Grievances persist despite new era in U.S.-Cuba ties
Washington — The Cuban national flag fluttered in the Washington sun Monday as the U.S. and Cuba formally ended more than a half-century of estrangement, formally re-establishing relations severed at the height of the Cold War. But the symbolism of an embassy ceremony could not conceal deep conflicts between the nations.
In the sweltering July heat and humidity of America’s capital, Cuban Foreign Minister Bruno Rodriguez presided over the flag-raising ceremony just hours after an agreement to restore diplomatic ties broken in 1961 took effect at the stroke of midnight.
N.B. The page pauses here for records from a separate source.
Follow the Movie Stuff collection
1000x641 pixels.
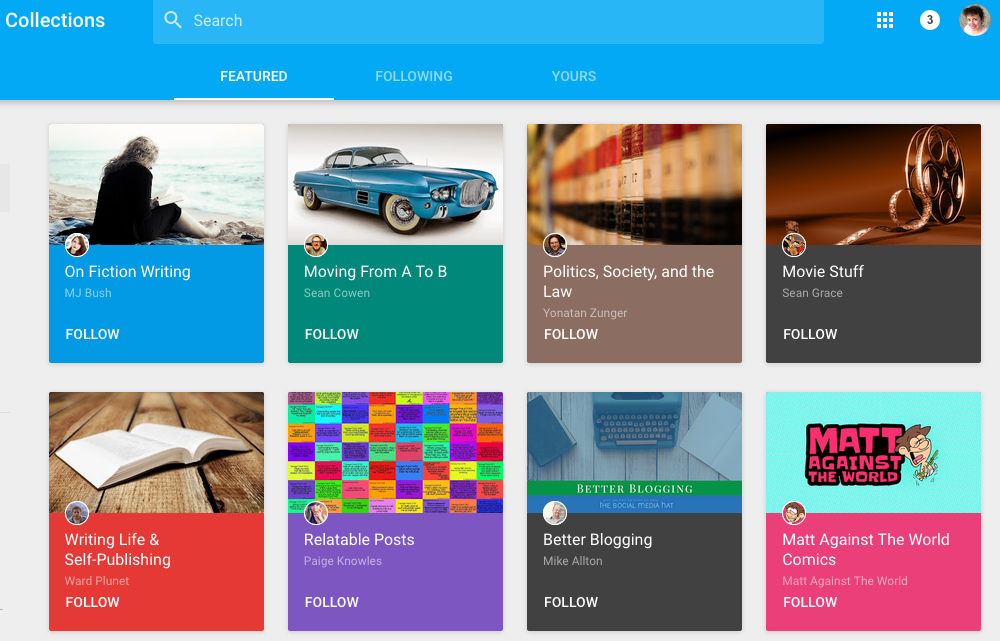coord(810,334)
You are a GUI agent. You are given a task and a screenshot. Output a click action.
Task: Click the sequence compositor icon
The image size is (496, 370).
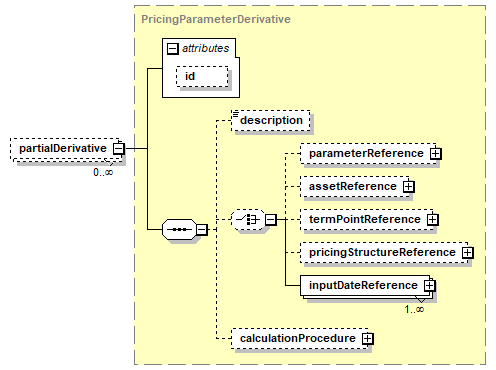179,229
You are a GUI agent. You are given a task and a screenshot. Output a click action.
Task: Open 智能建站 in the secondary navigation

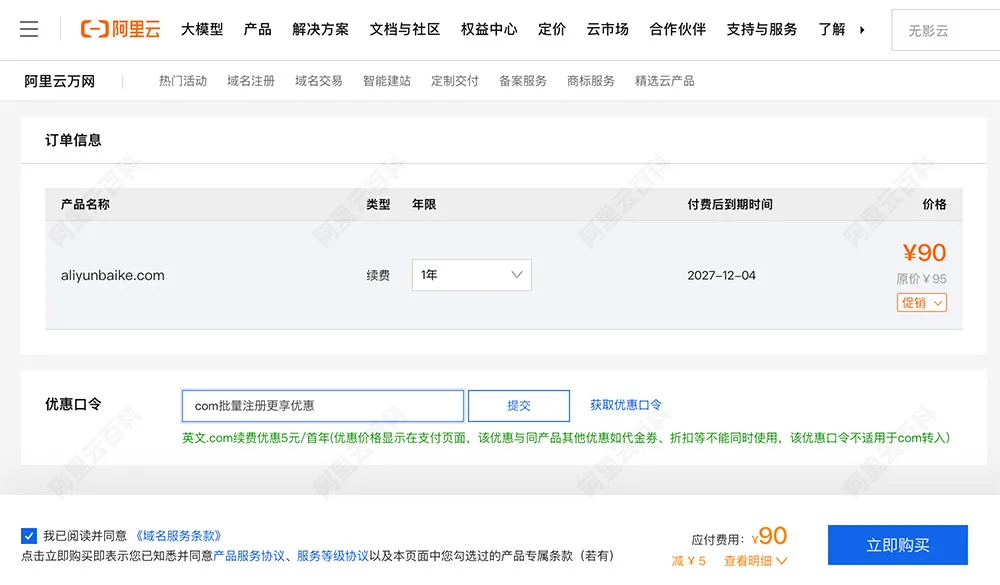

He later met with Secretary of State John Kerry, becoming the first Cuban foreign minister to set foot in the State Department since 1958.
Kerry announced that he would make a reciprocal visit to Cuba to dedicate the U.S. Embassy in Havana on Aug. 14. He spoke of a need to move beyond the enmity that was spawned as President John F. Kennedy grappled with Fidel Castro’s revolution and Soviet expansionism and that hardened over the 54 years that followed.
Despite pledges of goodwill and mutual respect, ghosts of past animosity hung over the events.
At the reopening of the Cuban embassy and again at a joint news conference with Kerry, Rodriguez repeated demands for the U.S. to end its 53-year embargo, return the U.S. naval base at Guantanamo Bay, stop efforts to change or reform Cuba’s communist government and pay compensation for damage done to the island and its people over the past five decades.
On a more conciliatory note, Rodriguez thanked President Barack Obama for his conclusion that U.S. policy toward Cuba was faulty, his steps to ease sanctions thus far and his calls for Congress to repeal the embargo.
Rodriguez noted that there are “profound differences” between the U.S. and Cuban governments but stressed that “we strongly believe that we can both cooperate and coexist in a civilized way based on due respect for these differences.”
Kerry said America wants to work with Cuba to improve conditions there. But he also acknowledged persistent differences over human rights, democracy and reparations and flatly rejected the suggestion that Guantanamo would be returned to Cuba anytime soon.